1. There's a piece of folklore about how IP=PSPACE was proved pursuant to some race between many researchers carried out over e-mail. I've once or twice found myself in e-mail races with other people on mailing lists when we're responding to something technical. Do you think the day will come when some major theorem is proved in an IM chat room? :)

2. Weblogs as place for ideas. A friend of mine asked me if I thought researchers in theory would be interested in putting up a web page (actually, we were discussing a wiki) about open problems. My response was pretty much like what you see in Oded Goldreich's FAQ -- "well that's nice, but good research problems are hard to find, and people seem to reserve them for themselves or their close colleagues."

   The point: I find that I'm starting to use my weblog as a place to deposit ideas for problems that I just don't have time to pursue, or aren't in what I think is my main line of research. In the old days they would have gone into a notebook somewhere and no one would have seen them. Now maybe someone will pick them up -- and I think that's great (especially since I usually don't know how to progress). At the same time, I wonder how peoples' concerns about ownership of ideas will affect the way they use weblogs. What do you think?

The PCP Theorem

This week I started teaching the PCP theorem: Every language in NP has a proof that can be probabilistically checked with only O(log n) random coins and a constant number of queries. One graduate student asked me which came first, the PCP theorem or the connection to hardness of approximation. That seemed like a strange question; after all why would so much effort be put into reducing parameters like number of random coins or queries unless there was some application behind it. But then again, so much emphasis is now in the literature on these parameters that he probably thought these were always the parameters people cared about the most.

To put the record straight: Feige, Goldwasser, Lovász, Safra and Szegedy made the connection between the interactive proof literature and approximation. Arora and Safra showed the importance of reducing random coins and queries and proved a weaker version of the PCP theorem. The theorem in the above form was proved by Arora, Lund, Motwani, Sudan and Szegedy.

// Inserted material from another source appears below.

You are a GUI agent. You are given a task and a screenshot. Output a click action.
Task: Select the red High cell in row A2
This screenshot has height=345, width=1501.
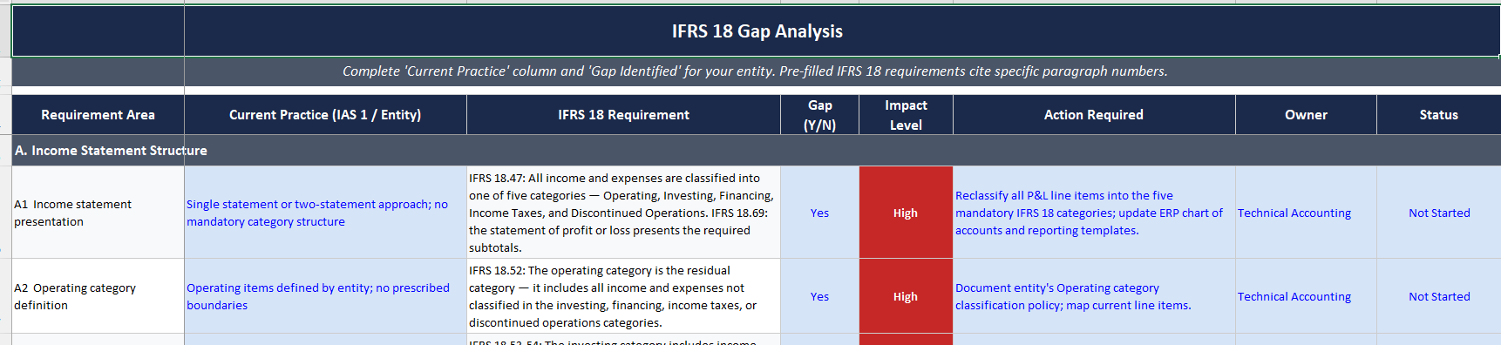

I have been teaching off the notes of Madhu Sudan from a short course he taught on the PCP theorem. The notes don't go through every detail, but they give one of the better expositions of what is still quite a complex proof.

What happened at NEC?

The NEC Research Institute (NECI) died just over a year ago. I didn't feel comfortable talking about it then so let me say a few words now.

I joined NECI in 1999 just after its tenth anniversary. When I joined its mission and focus was basic research in computer science and physics. NECI gave me considerable time and resources to study fundamental questions in computational complexity. It was an exciting place to be.

Soon thereafter some changes were occurring. NEC modified the mission of NECI to focus on producing technologies with basic research secondary. Some researchers (though not us theorists) were encouraged to join "technology groups" to find practical applications of their research. But during this time, the administrators always supported basic research and I never felt uncomfortable doing theory.

But then on November 1, 2002, NECI merged with NEC CCR&L, a more applied research lab in the same building to form NEC Laboratories America. The new mission makes no mention of basic research. The scientists in charge were replaced by engineering/management types. Many of the research scientists, particularly physicists, were let go.

My job was never in immediate danger but NEC was no longer the place for me and so I went on the job market; no one was surprised when I decided to leave.

A corporation like NEC needs to make decisions for the health of the company. I do not fault NEC for the decisions that it made and they gave me a few great years. Still I mourn the NEC Research Institute, quite a special place during its thirteen year run.